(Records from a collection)
[Start of Attachment]

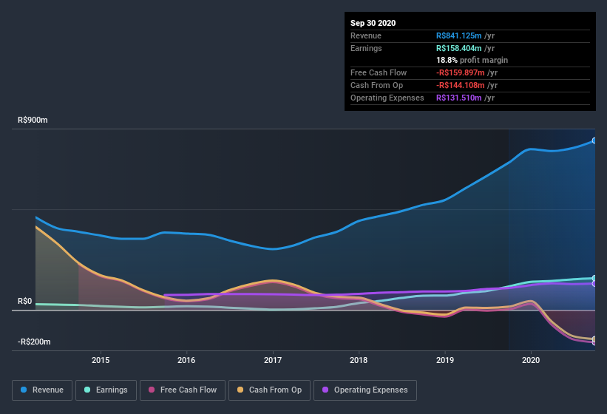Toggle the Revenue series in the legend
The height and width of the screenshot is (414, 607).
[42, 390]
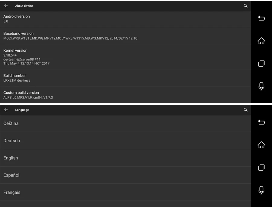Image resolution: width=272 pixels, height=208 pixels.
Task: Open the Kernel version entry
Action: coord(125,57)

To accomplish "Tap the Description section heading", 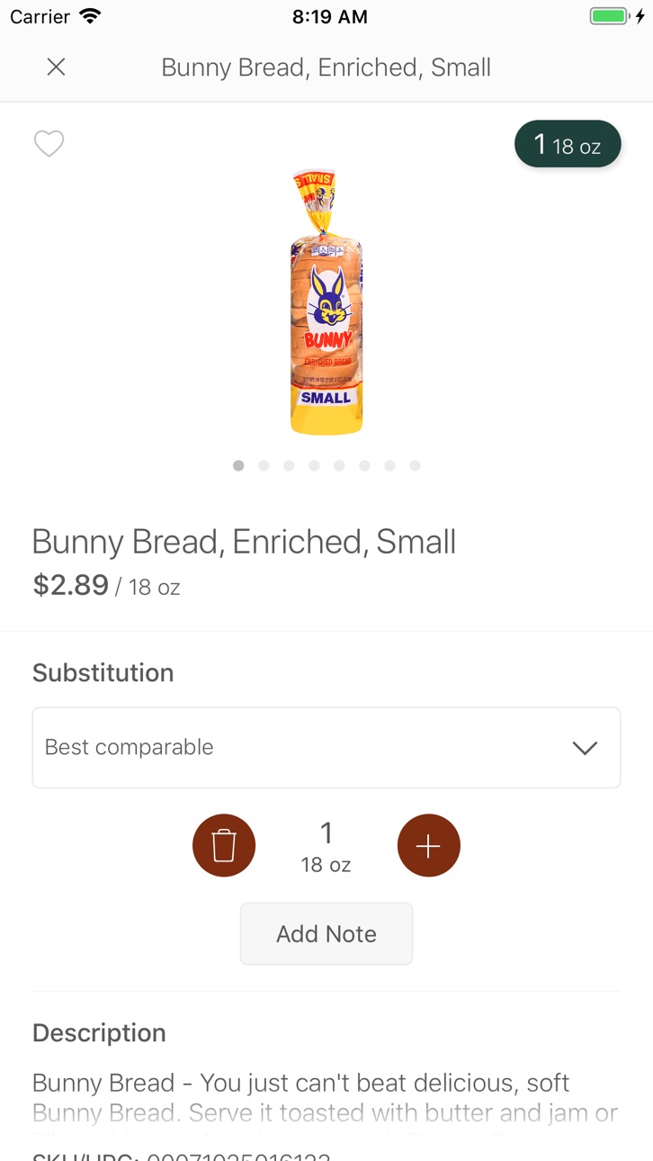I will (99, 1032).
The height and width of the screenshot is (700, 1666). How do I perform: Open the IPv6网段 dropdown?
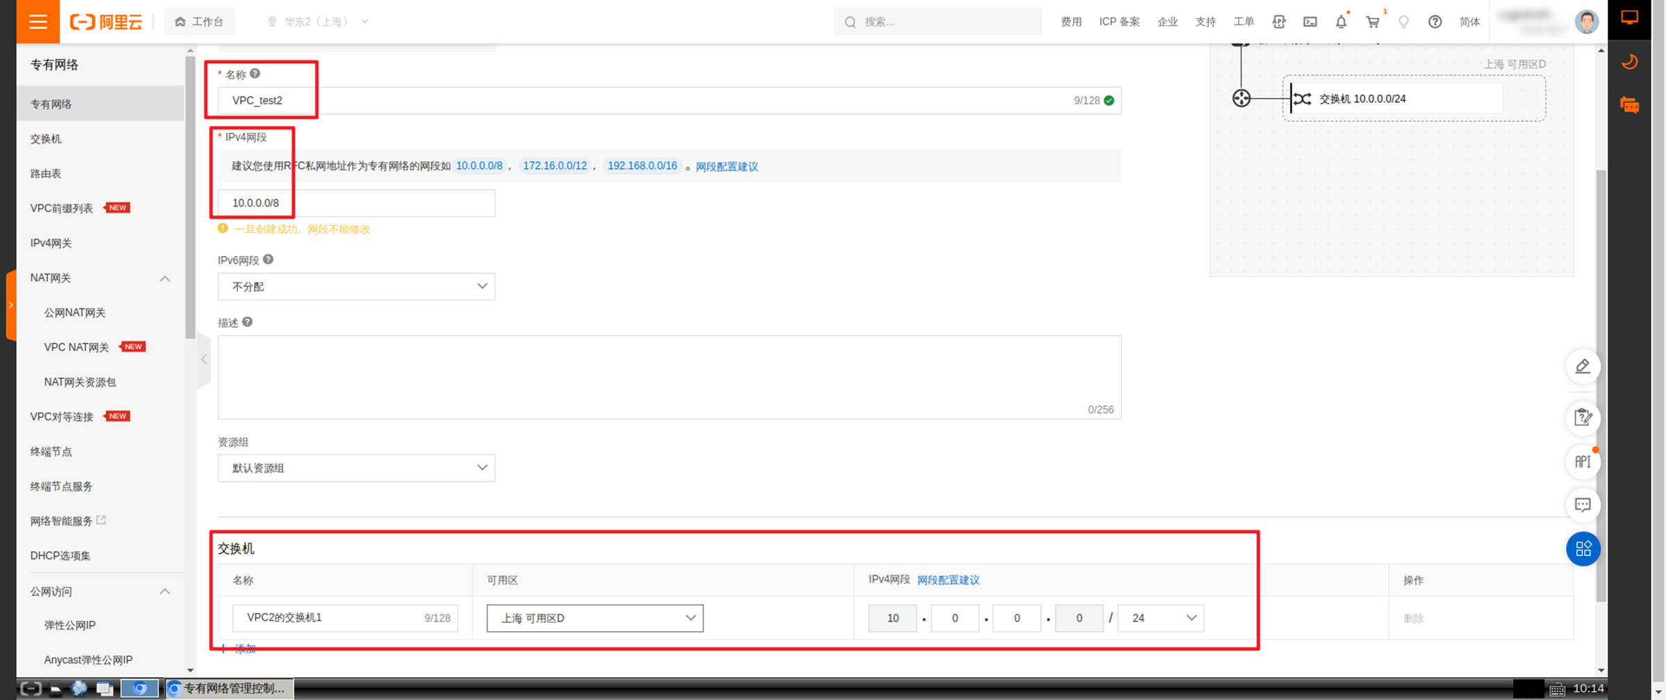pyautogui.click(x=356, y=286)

[End of Attachment]

With the pictures left out, transcribe exactly the lines from the line holding "The height and width of the screenshot is (700, 1666)." through the closing line of the entries.

_TASK RESPONSE_:
The height and width of the screenshot is (700, 1666). How do I perform: Open the IPv6网段 dropdown?
pyautogui.click(x=356, y=286)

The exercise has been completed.